Friday, August 14, 2020

Museum Hours

The active mind having aged to reimagine engagement through interpretive fluid rapt multivariable impression.

A rambunctious youth clad in melodic calculi (managing and touring with bands), then ruminative middle-age embracing quiet illustration (monitoring different rooms in Vienna's Kunsthistorisches Art Museum).

Living a thoughtful solitary life well-attuned to simple pleasures (Bobby Sommer as Johann), he meets a curious tourist one day visiting from Montréal (Mary Margaret O'Hara as Anne).

She's in town to watch over her cousin who's fallen into a coma, and would love to see the sights but doesn't know where to begin.
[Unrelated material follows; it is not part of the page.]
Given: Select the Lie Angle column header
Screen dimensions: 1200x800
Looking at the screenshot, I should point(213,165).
The film loosely follows their interactions as they travel in and about town, different features brought to life through historical exposition. It's not just the Kunsthistorisches that shines, Vienna's contemporary spirit enlivens as well, evocatively situated in past and present, replete with urban wildlife.

As Anne and Johann converse reflections on art evanescently materialize, not as if they're searching for essentials, more like chill jazzy random observation.
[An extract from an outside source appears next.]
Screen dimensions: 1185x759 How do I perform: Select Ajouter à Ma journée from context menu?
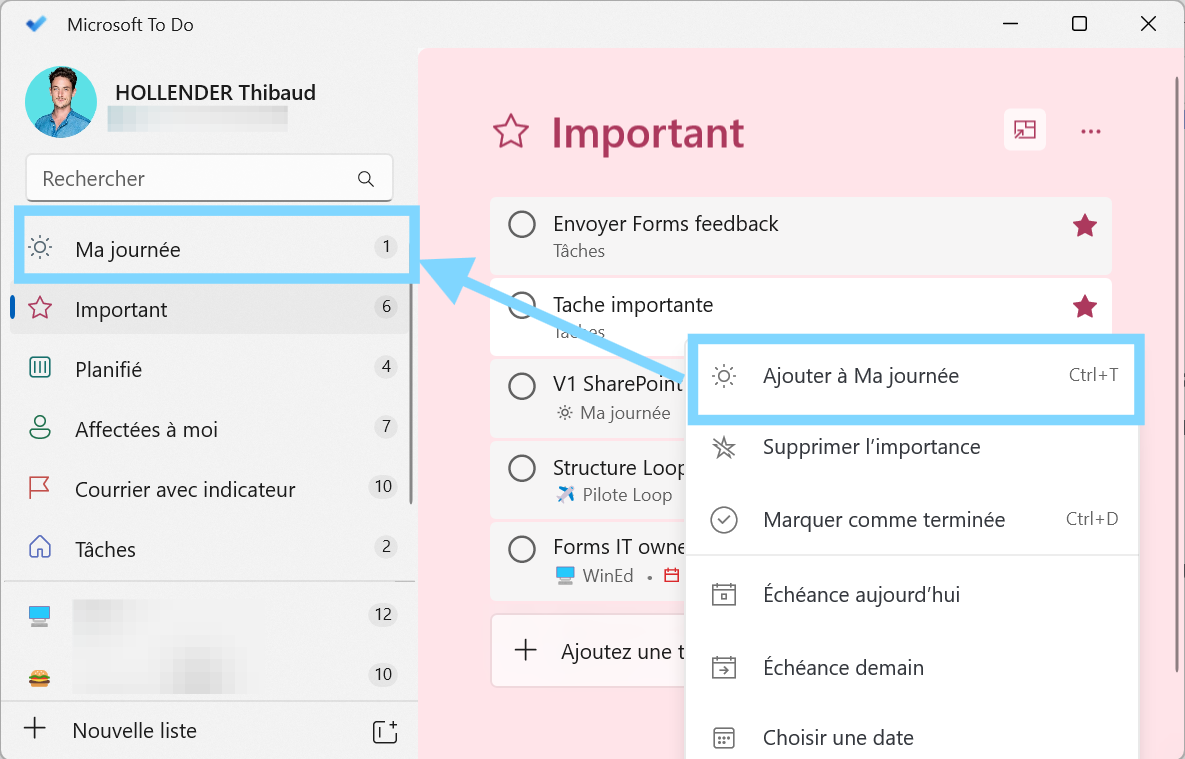pyautogui.click(x=860, y=376)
In fact it's like Museum Hours aesthetically cherishes the chill and random, as various images are freely showcased without a particular focus.

It's not presenting a specific thesis arguing for a point of view, but rather sharing different images to let Vienna thrive on through.

According to individual tastes, a clever seminar in artistic analysis attempts to lead visitors away from cocktail clichés, to more expansive literary compositions, as they observe different paintings, like there isn't an essence to be extracted but rather a variety of compelling interpretive exports.

Johann looks on in studious wonder as a guide imaginatively elucidates, her insights applicable to Jem Cohen's style which doesn't seek to blandly distill.

He observes that the right has made things much more serious, and made casual conversation much less prevalent, if the left loses sight of lighthearted argument, don't you wind up with The Lobster?

If the emphasis is on the correct interpretation of a shifting multivariable phenomenon, aren't such aggressive and violent evaluations highly dubious and irrational?

Taking absurd comedic outputs that clearly lack exhaustive scope, and treating them with biblical import, can lead to an unwillingness for people to participate in sustained and vigorous debate.

If they aren't treated with biblical import but rather as just another form of expression, then you have something much less frightening, and more amenable to inclusive discourse.